As a member of the European Union, Malta is a party to the world’s largest free trade area known as the Single Market. It is an ideal island to trade from, as Malta’s structures encourage foreign direct investment through sound financial administration, the booming gaming industry as well as its legal system.
The Malta Residency and Visa Programme has had beneficial changes made to it by the Government of Malta, being recently issued in the Legal Notice 189 of 2017. This applies for all non-European nationals and their dependants, opting to apply for the Malta Residency and Visa Programme.
Malta is wanting to reflect it’s flexible approach by revoking a number of amendments of its previous restrictions towards third country nationals interested in investment and commerce using Malta as a platform and gateway from which to operate.The changes now enable the applicant and his/her dependants to obtain and retain their residence permits in Malta in a more simplified and appealing manner.
- 1. The € 30,000 fee that initially covered the main applicant, now includes the applicant, his or her spouse and the children. An additional € 5,000 non-refundable contribution has been introduced per parent or grandparent of the main applicant or of the spouse at application stage. .
- 2. There is now, no age limit for unmarried, economically dependent children to be considered. This previously stood at 27 years of age.This age restriction has now been removed and although the dependant must still be economically dependent on the main applicant and unmarried, he/she will not lose residency and visa rights once they turn 27.
- 3. Children, who were granted Maltese residency as a dependant, will retain their rights even after their 27th Birthday, marriage or economic independence.
- 4. Upon the marriage or union referred to in 3 and subject to due diligence, the spouse or partner and their direct dependants may also be granted residency under the same application for an additional contribution of € 5,000 per person.
- 5. The requirement for the applicant and his or her dependants to spend a period of time out of Malta no longer applies.Under 2015’s Legal Notice, the main applicant and dependants had to spend either 6 consecutive months or an aggregate period of 10 months, during a four-year period, abroad. This meant that if either the main applicant or his/her dependants resided in Malta for a continuous period of 5 years, they would have been deemed long-term residents and under the 2015 regulations, this would amount to a breach in the MRVP Programme and the forfeiture of their residency rights.With the 2017 amendments, this restriction is no longer in place. Once they have entered into Malta, and their respective certificates have been issued, those persons are granted the right under Article 7 of the Immigration Act, to permanently and indefinitely remain in Malta. Eventually, this may lead to eligibility for Long Term Residency status.
- 6. Subject to a non-refundable administration fee of € 5,000 and due diligence checks, the beneficiary certificate may now include;
* Children, born or adopted after the approval date of the application, belonging to the applicant or his/her spouse.

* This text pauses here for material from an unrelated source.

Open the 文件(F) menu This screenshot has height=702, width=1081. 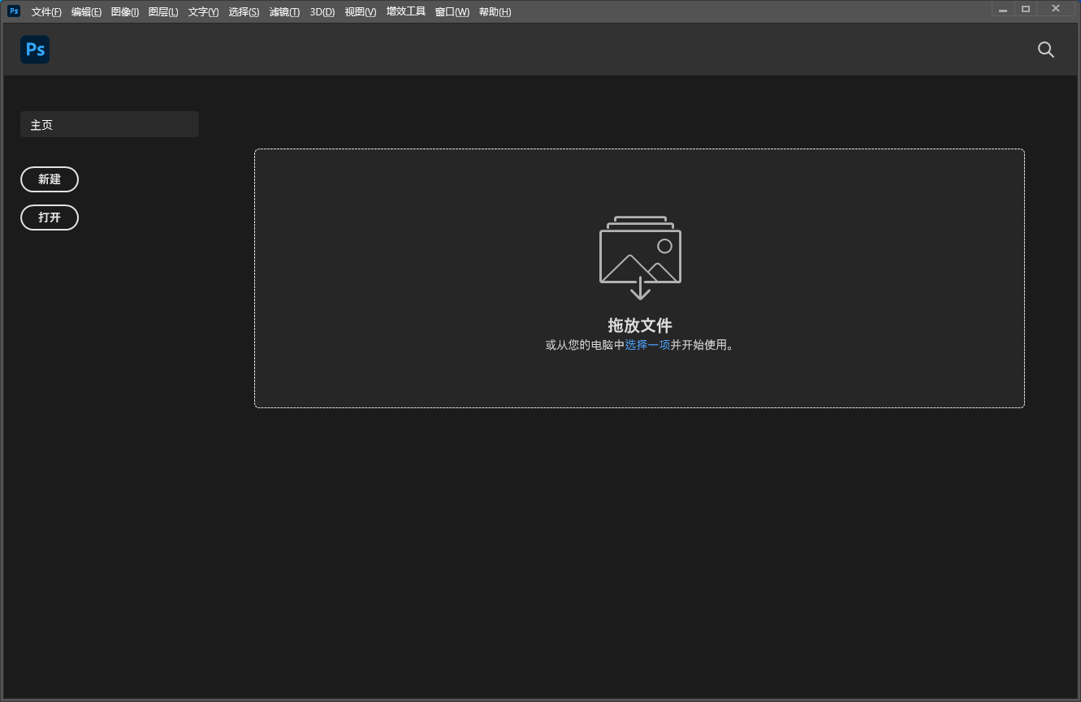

* Children, born or adopted after the approval date of the application, belonging to a dependant child of the applicant or his or her spouse.
Other benefits arising from the programme include, free movement within the Schengen area, eligibility to apply for a work permit, tax benefits and eventual naturalisation as a Maltese citizen after a prescribed period of residency and following certain conditions.
While the Malta Residence and Visa Programme has an already established success, there is no doubt that the recent amendments will make this Programme even more successful than it was before, allowing third country nationals to reside, settle and stay in Malta indefinitely more easily, while at the same time enjoying a vast range of benefits including amongst others visa-free travel within the Schengen area, safety and a Mediterranean quality of life.